Author: Erin James Wills - ejw.data@gmail.com


Photo by Mika Baumeister on Unsplash


Overview


Using Spark and Amazon RDS to clean and summarize amazon reviews to determine usefulness of product feedback.

This repository does the following:

  • Performs an ETL process and loads data to an AWS Postgres database. Detailed instructions are found in the amazon_ETL.ipynb notebook.
  • Shows how to query the database
  • Extracts data from the 30+ Amazon datasets make a table of all the data. This process may take up to 4.5 hours.
  • Analyzes the vine reviewer difference compared to other reviewers.

Results

Looking only at the Health and Personal Product dataset, it appears that Vine reviewer star ratings are no different than other members. The only significant difference is the effect of splitting the data based on the product purchase verfication status. This is a small sample size so this result is not being considered significant.


Future Work

More analysis will be performed within the amazon_advance_anlaysis.ipynb.
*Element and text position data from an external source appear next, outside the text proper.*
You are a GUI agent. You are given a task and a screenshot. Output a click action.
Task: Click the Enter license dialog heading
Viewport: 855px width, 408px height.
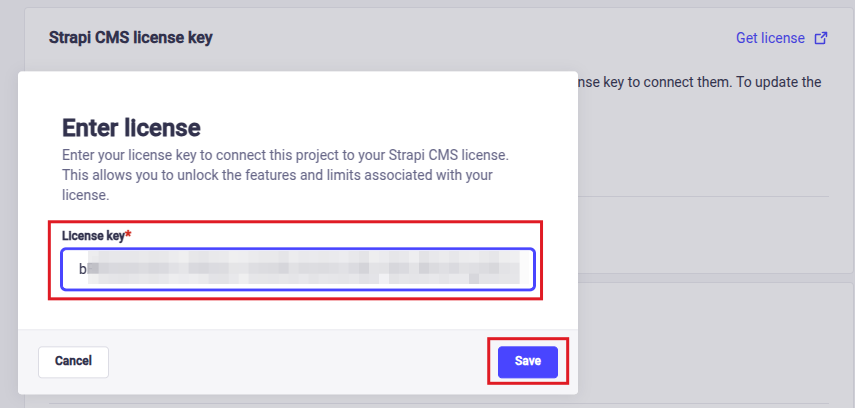(x=131, y=127)
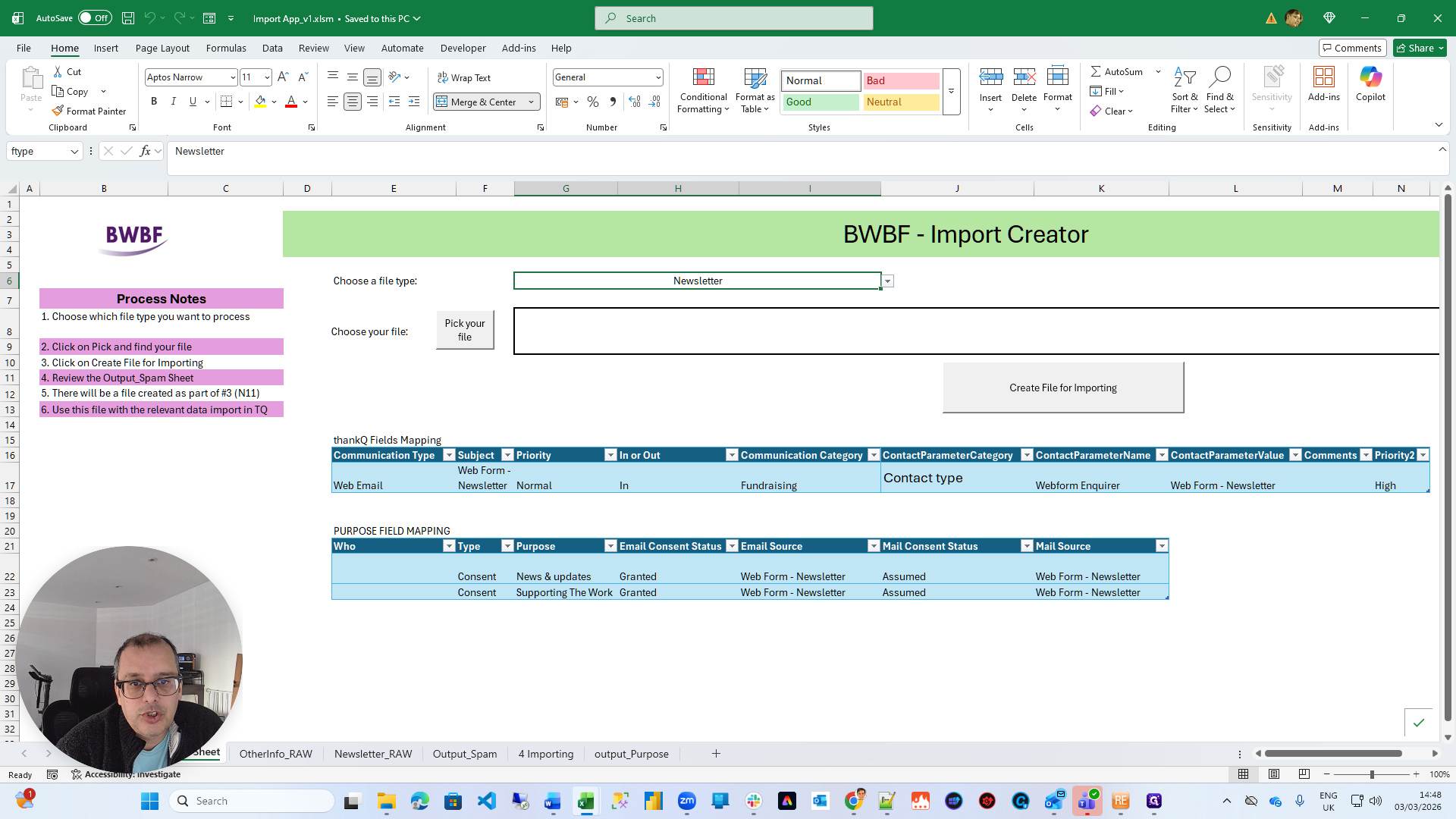Switch to the Output_Spam sheet tab
Screen dimensions: 1456x819
click(464, 754)
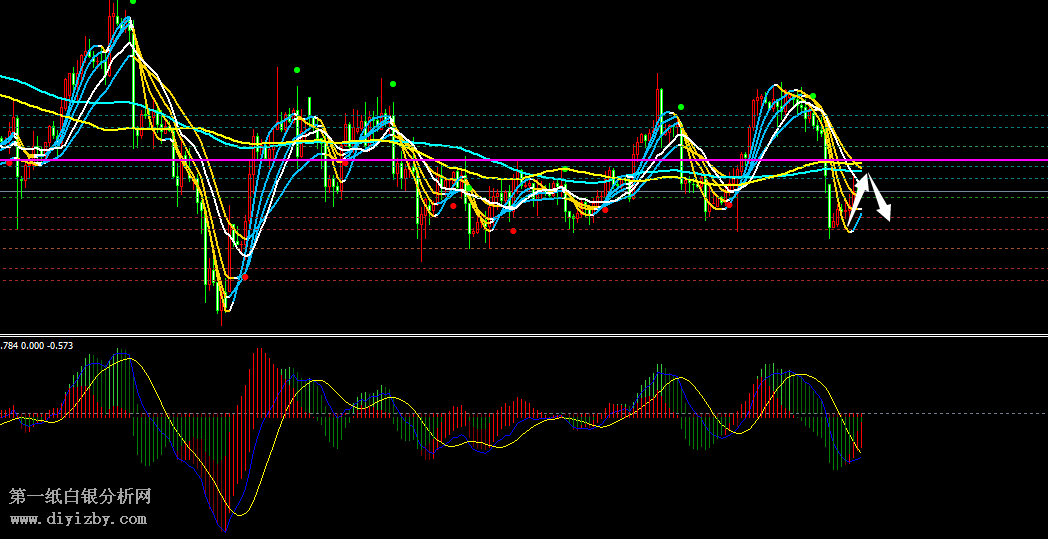Click the rightmost red signal dot
This screenshot has width=1048, height=539.
point(728,203)
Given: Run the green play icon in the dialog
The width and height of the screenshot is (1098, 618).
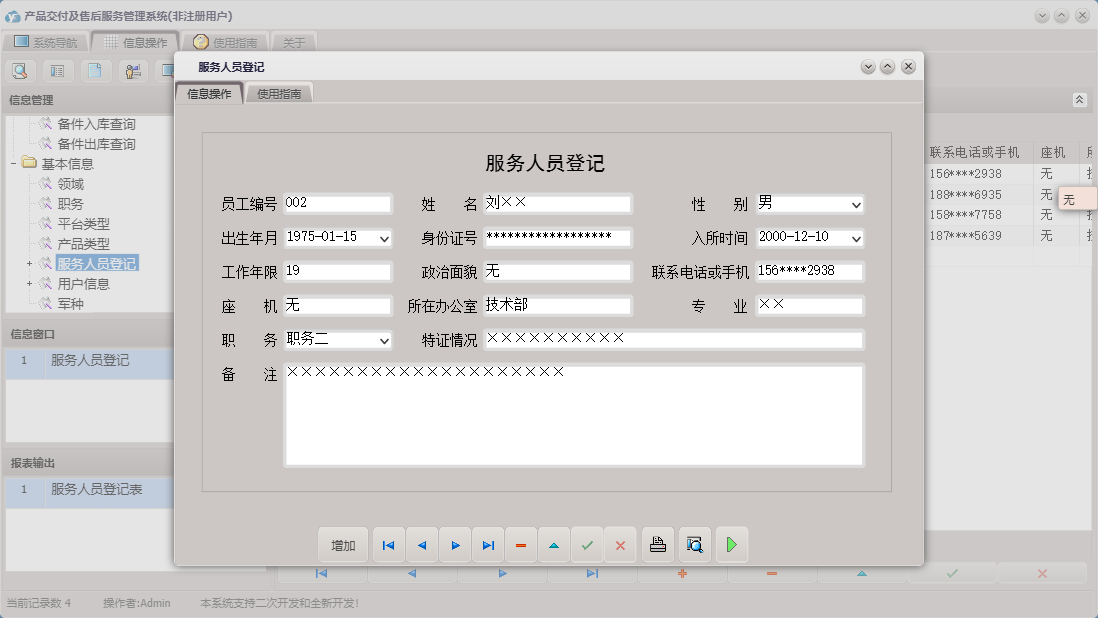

Instead of looking at the macro scale results; I am curious if I can find several groupings of data that may make up similar reviewers or determine if I can standardize the data such that one users ratings are standardized to be more like other members rankings.


Technologies

  • Google Colaboratory
  • pySpark
  • Amazon RDS

Methods

  • indendent t-test
  • Wilcoxon Rank test
  • Histograms

Data Source

All datasets can be found at https://s3.amazonaws.com/amazon-reviews-pds/tsv/index.txt


ETL Setup and Installation

  1. Clone the repo to your local machine
  2. Load amazon_ETL to Google Colaboratory
  3. Login to Amazon Console and create an AWS RDS PostgreSQL.
    • Make the database public
    • Name the database amazon_rds
    • Record the db endpoint, username and password.
  4. Make sure the database is running and if not, start the database.
  5. Add the recorded information to config.py
  6. Open pgAdman and create a server connection. Use the recorded information to create the database connection.
  7. Open a query tool and run the schema.sql file to create the database tables.
  8. Verify that the tables were created in pgAdmin.
  9. Run the notebook amazon_ETL in Google Colab. Select the config.py file when prompted to load a file.
  10. No other changes are probably needed and should take less than 30 minutes to run.

Analysis

  1. In the cloned repo is also several files used to analyze the data.
  2. The amazon_vine_users is a notebook that extracts review data from all the amazon datasets. This notebook includes information about the total reviews, the number of vine reviews, and the vine reviewers.
  3. The amazon_query notebook shows how to connect to the database and perform queries.
  4. The amazon_vine_program_analysis does a simple analysis of whether vine members review content different than non-vine members.
  5. Additional analysis is being performed in the amazon_advance_analysis notebook. This is ongoing work where I look at specific reviewer behavior.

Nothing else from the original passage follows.